═══ DATA FOR THIS EXERCISE ═══

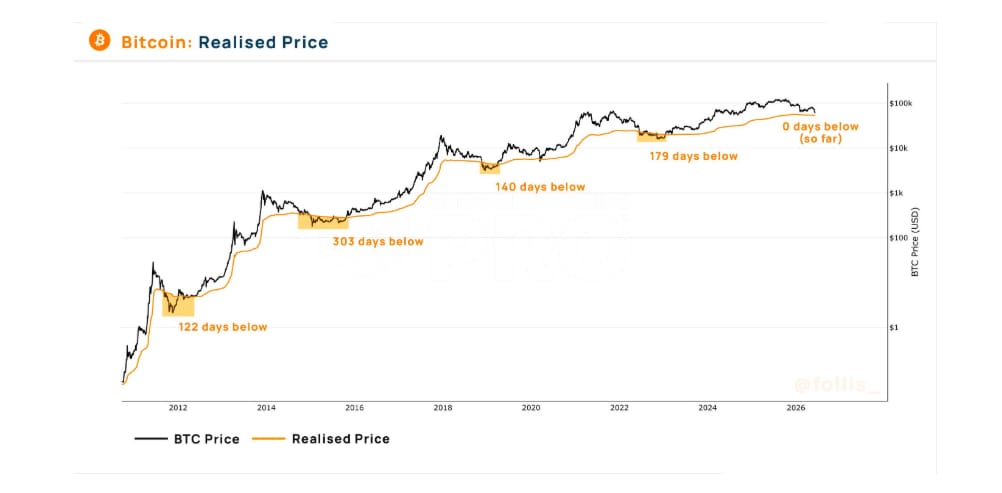Screen dimensions: 1002x493
Task: Click the 'BTC Price (USD)' axis title
Action: pos(915,242)
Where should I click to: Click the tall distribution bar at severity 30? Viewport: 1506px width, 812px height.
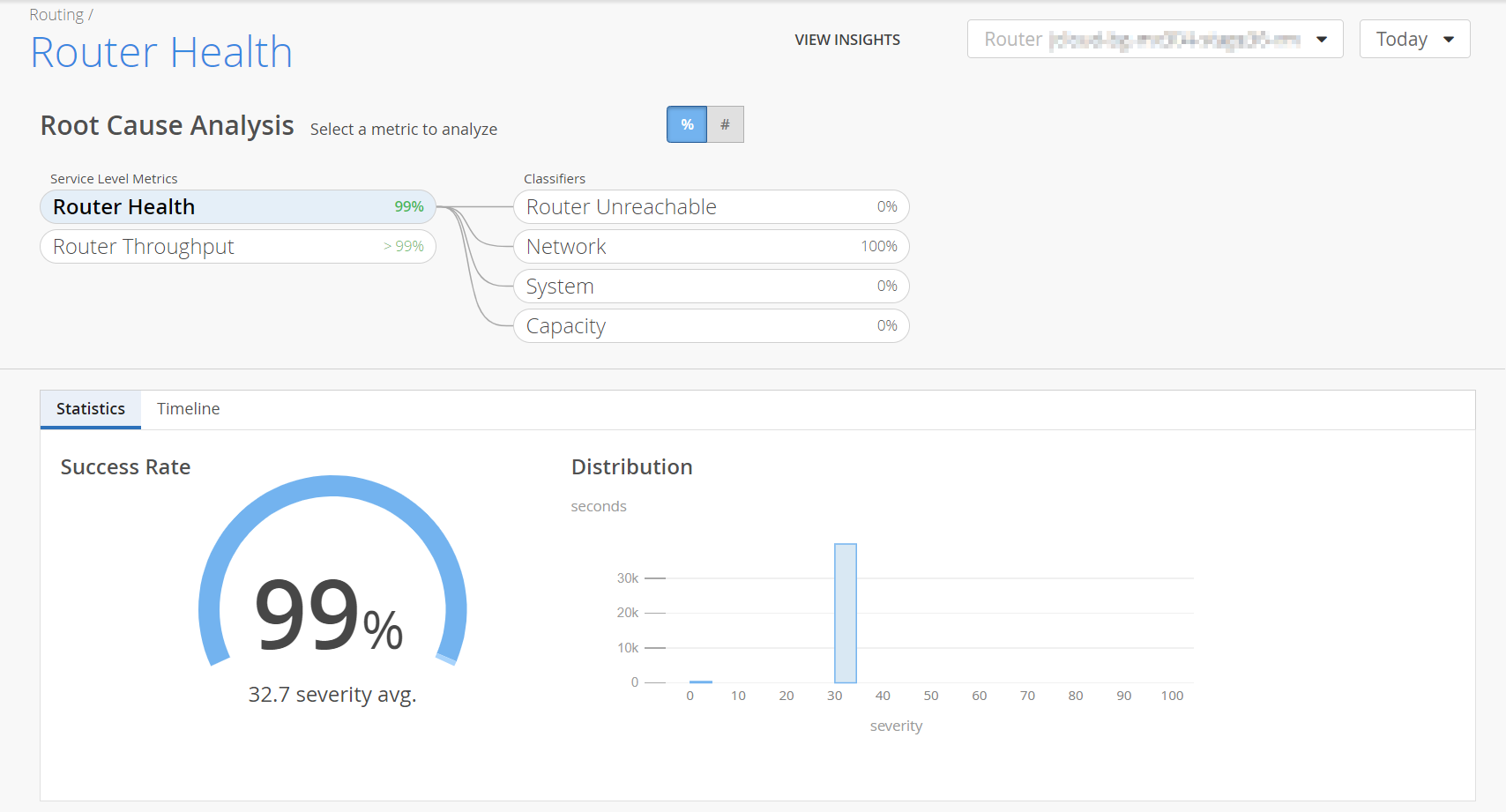click(845, 613)
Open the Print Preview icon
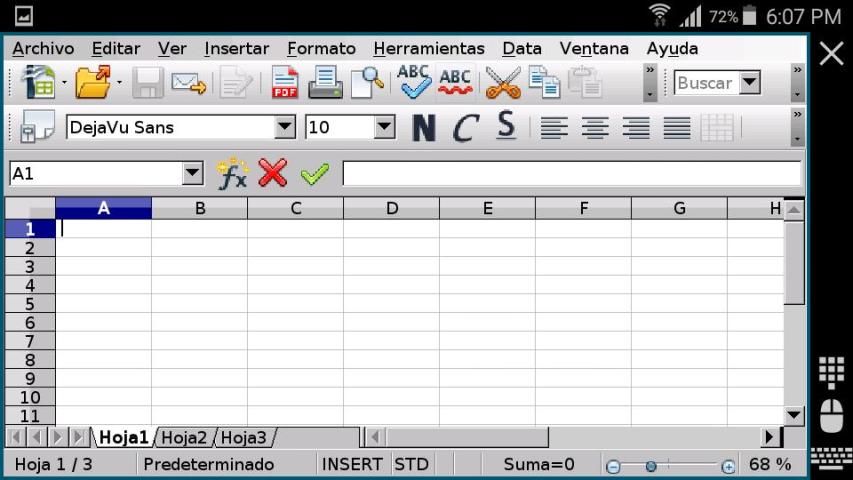This screenshot has width=853, height=480. click(x=367, y=83)
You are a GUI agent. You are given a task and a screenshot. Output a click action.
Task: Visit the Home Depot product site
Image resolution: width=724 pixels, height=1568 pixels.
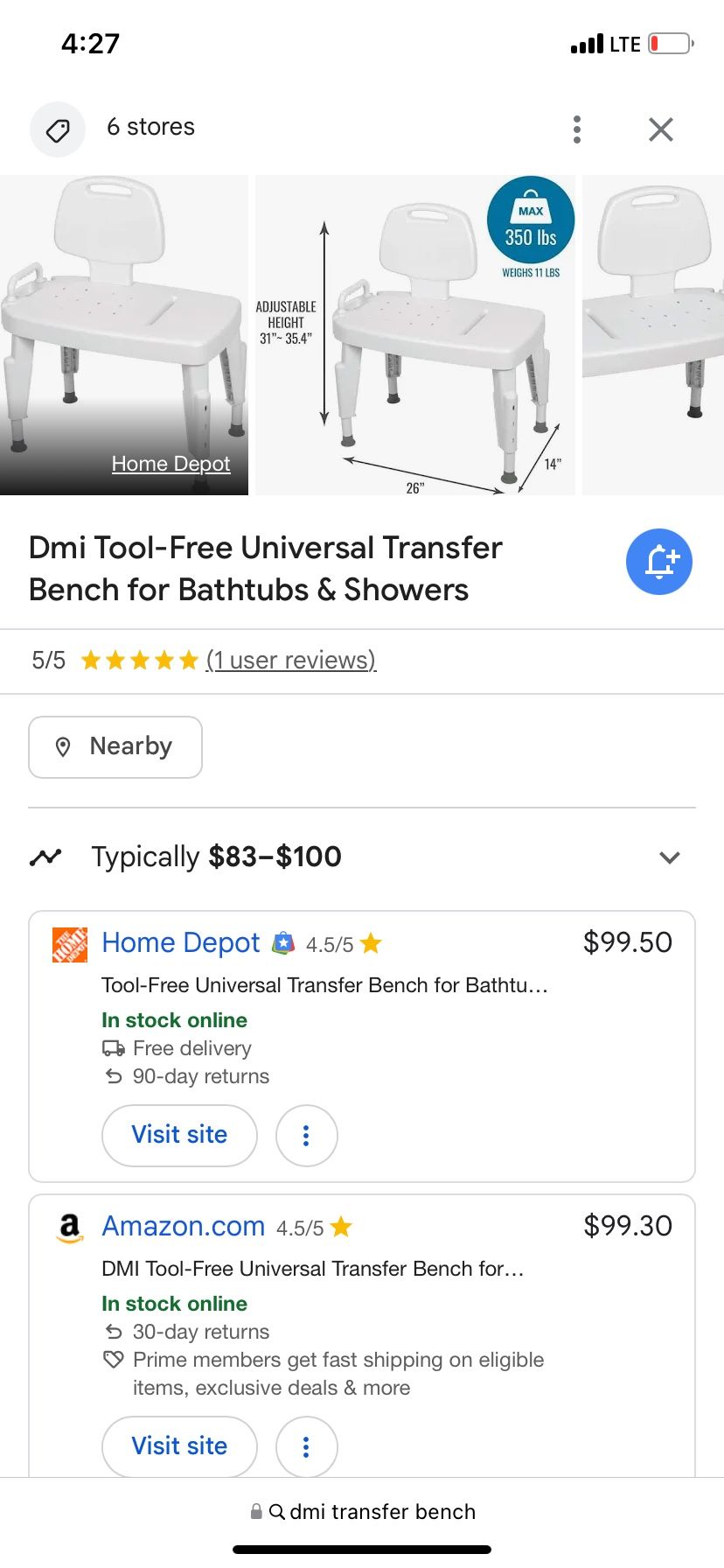[178, 1135]
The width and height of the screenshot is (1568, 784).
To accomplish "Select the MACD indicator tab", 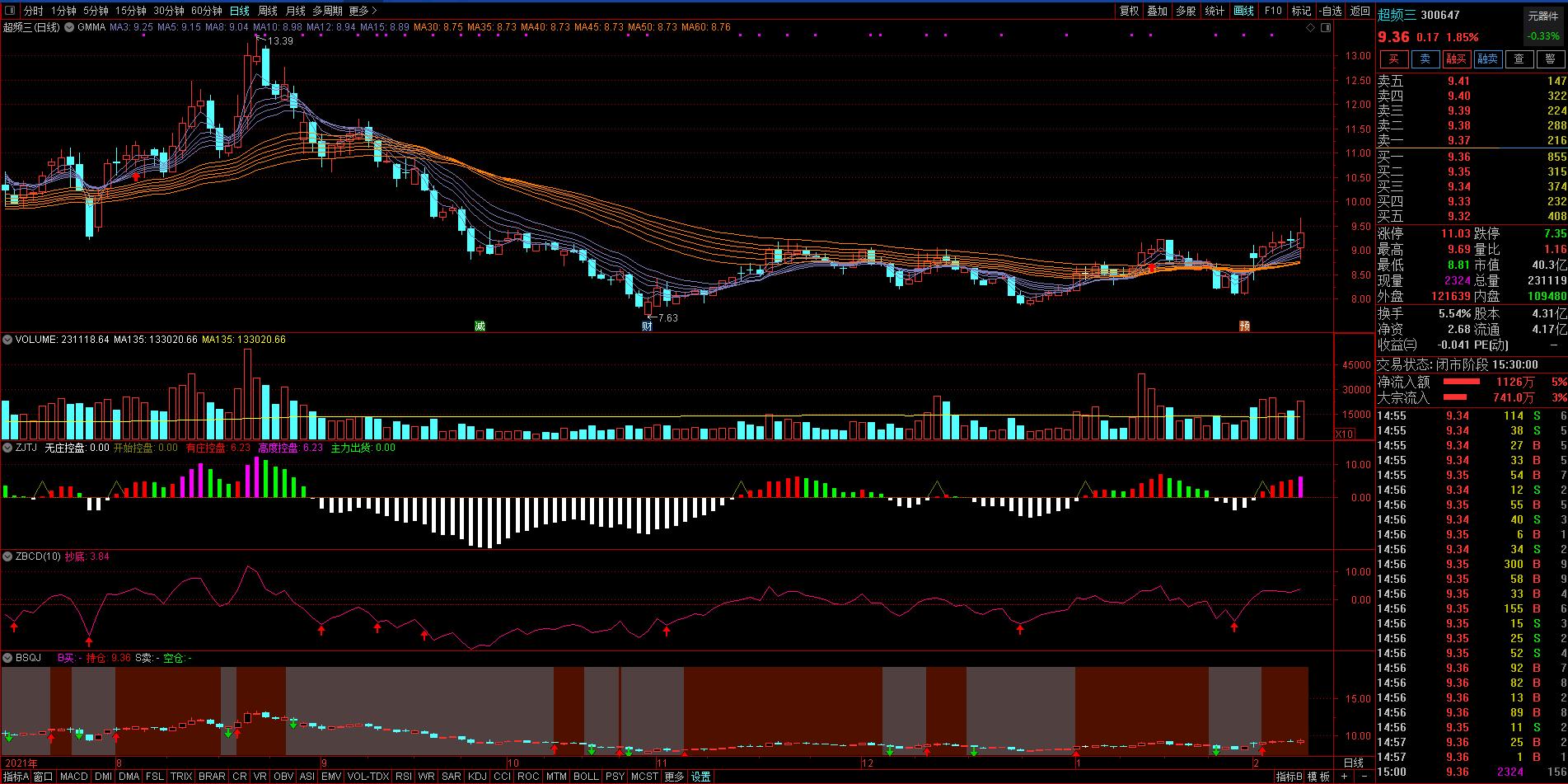I will (x=73, y=777).
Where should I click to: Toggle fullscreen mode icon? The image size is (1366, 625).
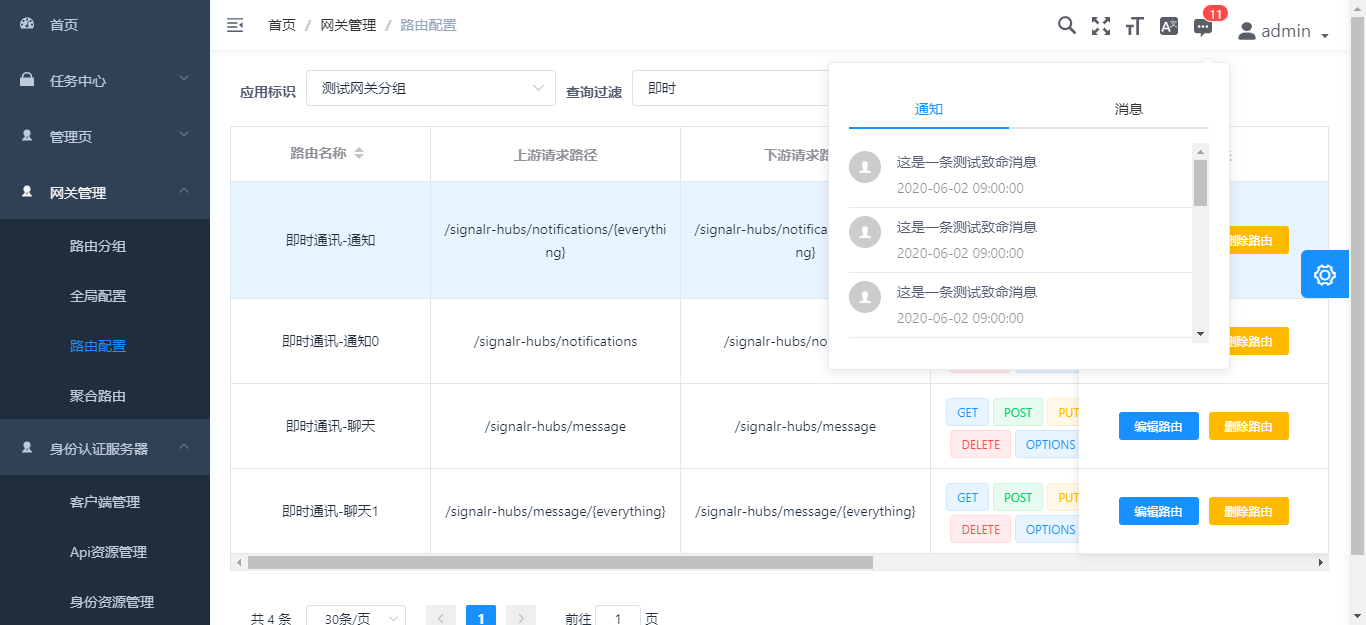pos(1101,27)

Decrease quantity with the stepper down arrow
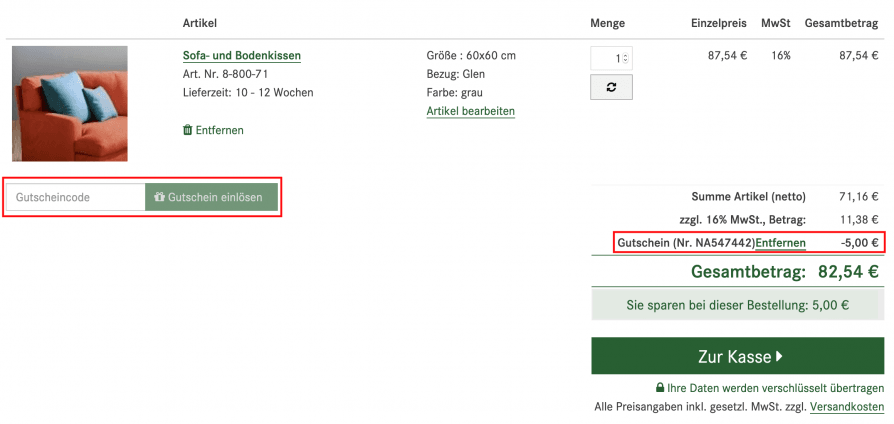[626, 61]
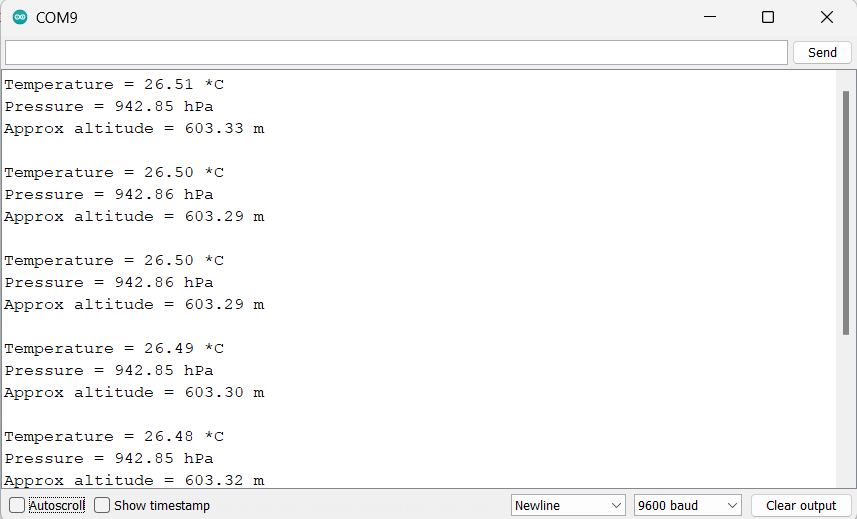Viewport: 857px width, 519px height.
Task: Enable the Autoscroll checkbox
Action: point(17,505)
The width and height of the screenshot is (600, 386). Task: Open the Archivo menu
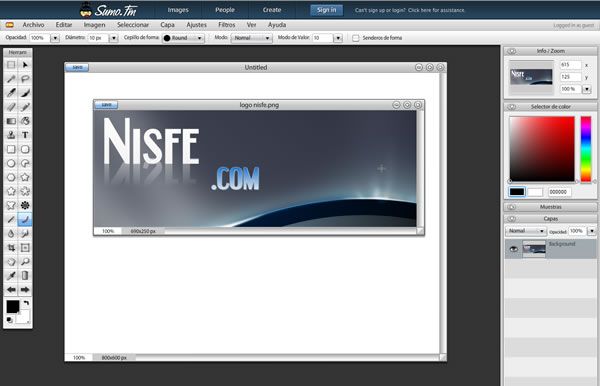[x=33, y=25]
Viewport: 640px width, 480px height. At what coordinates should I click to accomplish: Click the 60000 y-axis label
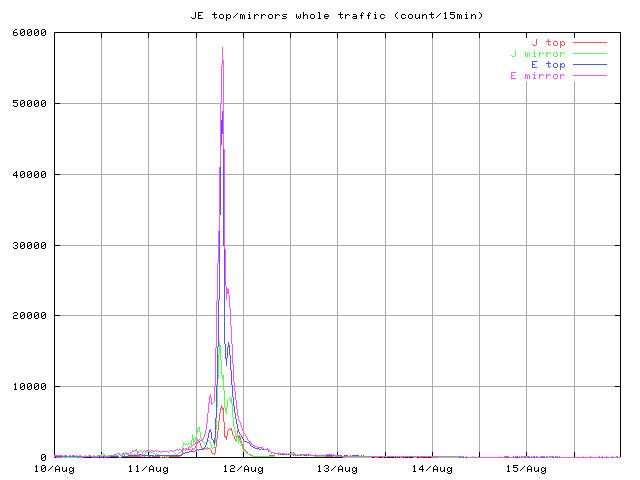click(x=30, y=32)

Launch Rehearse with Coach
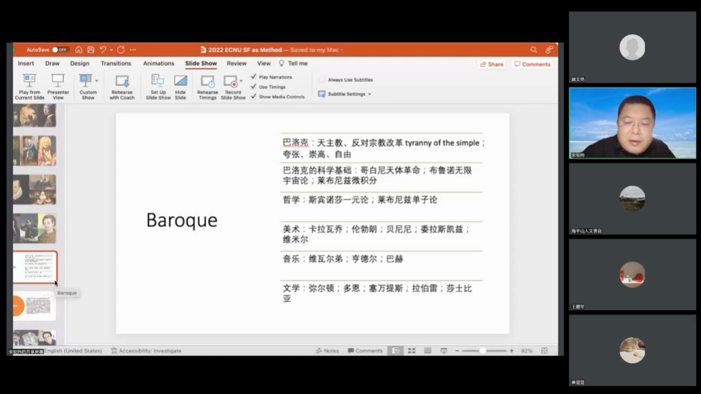click(x=122, y=87)
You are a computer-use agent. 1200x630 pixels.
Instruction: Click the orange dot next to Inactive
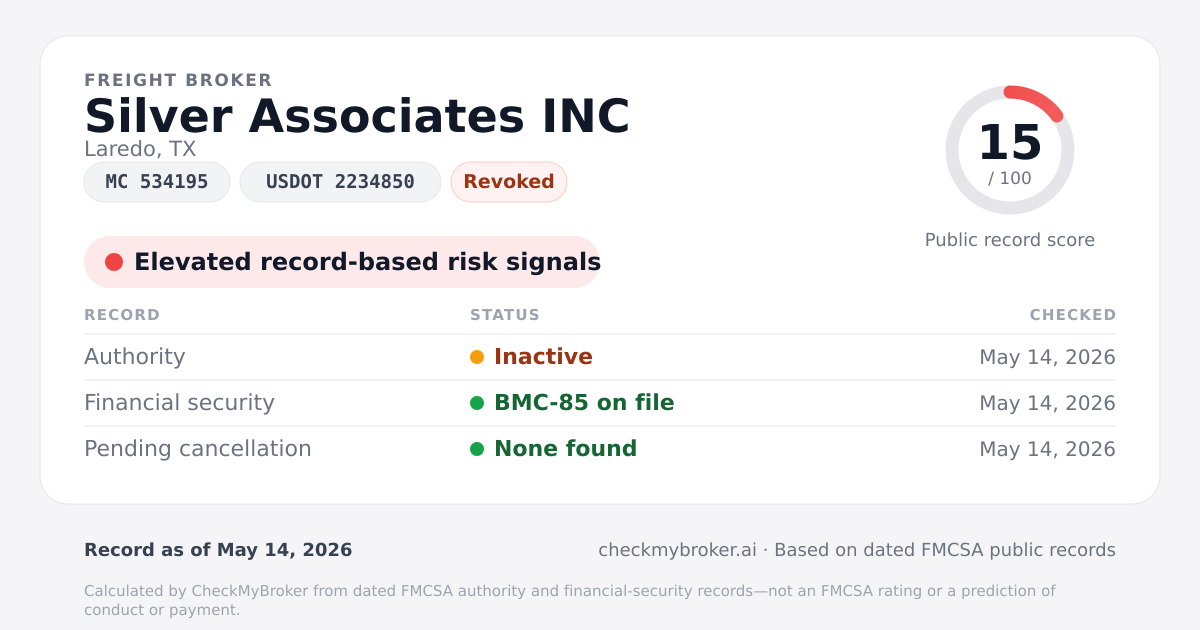click(x=477, y=357)
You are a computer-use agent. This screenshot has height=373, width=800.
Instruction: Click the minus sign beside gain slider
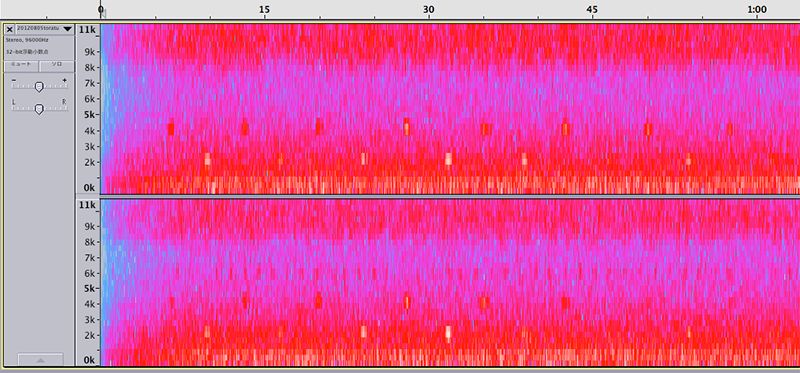click(14, 80)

═══

**DESCRIPTION OF THE TASK**:
Beginning at the line above that contains "Where should I click to: Click" and going on through the line that contains "You are a GUI", please copy every line exactly, leaving the pictures out and adding nothing.

**ANSWER AREA**:
Where should I click to: Click the tall distribution bar at severity 30? Viewport: 1506px width, 812px height.
click(845, 613)
Open the Print Preview icon
This screenshot has width=853, height=480. click(x=367, y=83)
You are a GUI agent. You are given a task and a screenshot. Output a click action.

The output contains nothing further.